My theory at this point is that imagemgick can not load some sort of library itself, and the "no such file" is in reference to an dylib or something along those lines.
I have tried setting LD_LIBRARY_PATH and a few others to no avail.
I finally got this working. Here is how I have it setup. I hope this helps.
The crux of the fix, for me, was I wrapped the 'convert' into a shell script, set a bunch of environment variables, and then call that shell script instead of convert directly:
(convertWrapper.sh)
export MAGICK_HOME=/usr/local/ImageMagick-6.7.5
export MAGICK_CONFIGURE_PATH=${MAGICK_HOME}/etc/ImageMagick:${MAGICK_HOME}/share/doc/ImageMagick/www/source
export PATH=${PATH}:${MAGICK_HOME}/bin
export LD_LIBRARY_PATH=${MAGICK_HOME}/lib:${LD_LIBRARY_PATH}
export DYLD_LIBRARY_PATH=${DYLD_LIBRARY_PATH}:${MAGICK_HOME}/lib
export MAGICK_TMPDIR=/private/tmp
echo "$#" >> /private/tmp/m.log 2>&1
/usr/local/ImageMagick-6.7.5/bin/convert -verbose "$#" >> /private/tmp/m.log 2>&1
(convertWrapper.sh)
Additionally, the convert call was doing some rather complicated stuff, so I added the parameter '-respect-parenthesis' (which may or may not have had an effect).

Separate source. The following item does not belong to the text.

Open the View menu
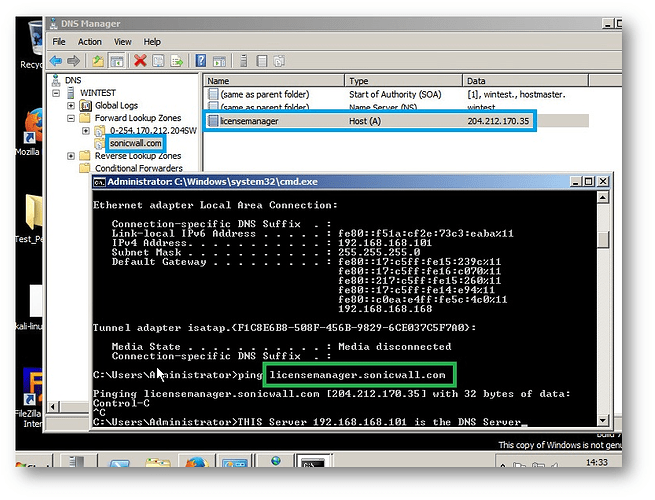click(122, 42)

I am not sure how much of the environment variable setting is needed as I was stabbing in the dark for a while, but since this is only for my development box...
You need to work out what your PATH is set to when you run a command from Java. It must be different to the one you have when running from the terminal.

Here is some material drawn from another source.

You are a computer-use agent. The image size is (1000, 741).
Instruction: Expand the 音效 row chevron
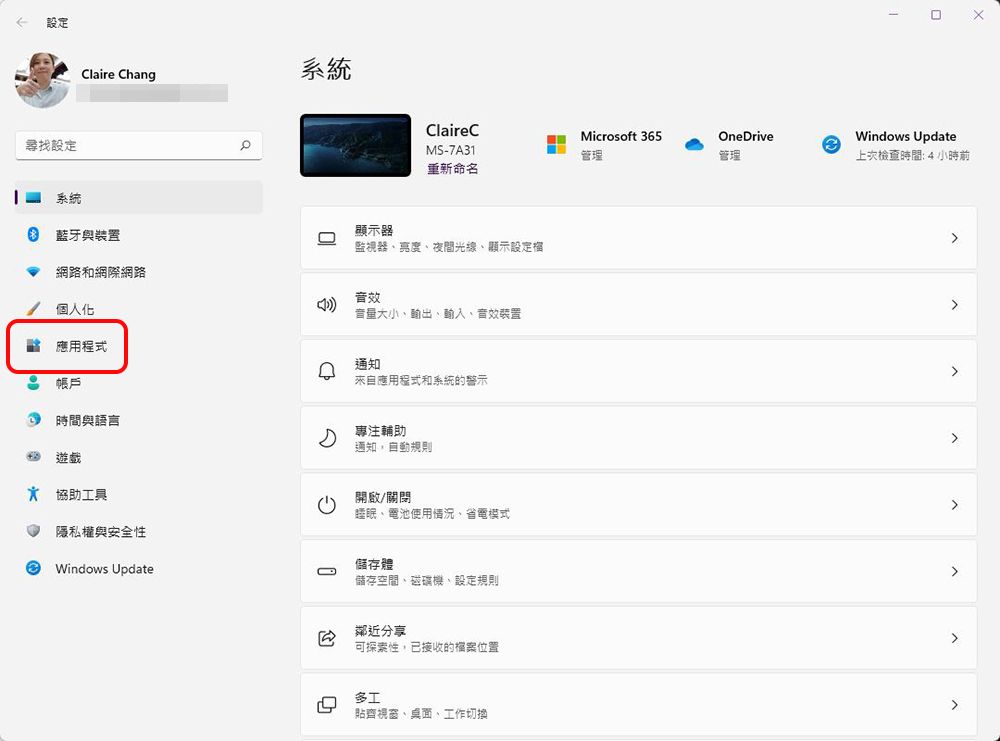(954, 305)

Are you running Grails (via Tomcat?) as a different user? It might have a different path to your normal user.
you might want to try one of the Image Plugins that are part of the grails ecosystem
http://www.grails.org/ImageTools+plugin
the grails path when the app is running in the server is probably different from running java from the command line
I do so:
Put "convert" file to /usr/bin
Then add to Config.groovy:
gk {
imageMagickPath = "/usr/bin/convert"
}
Then in my ImageService.groovy:
import org.springframework.web.context.request.RequestContextHolder as RCH
[..]
def grailsApplication = RCH.requestAttributes.servletContext.grailsApplication
def imPath = grailsApplication.config.gk.imageMagickPath
def command = imPath + " some_properties"
def proc = Runtime.getRuntime().exec(command)
So this way you get command like: /usr/bin/convert some_properties
And it works, but don't forget to put file "convert" to you location and use it with this location.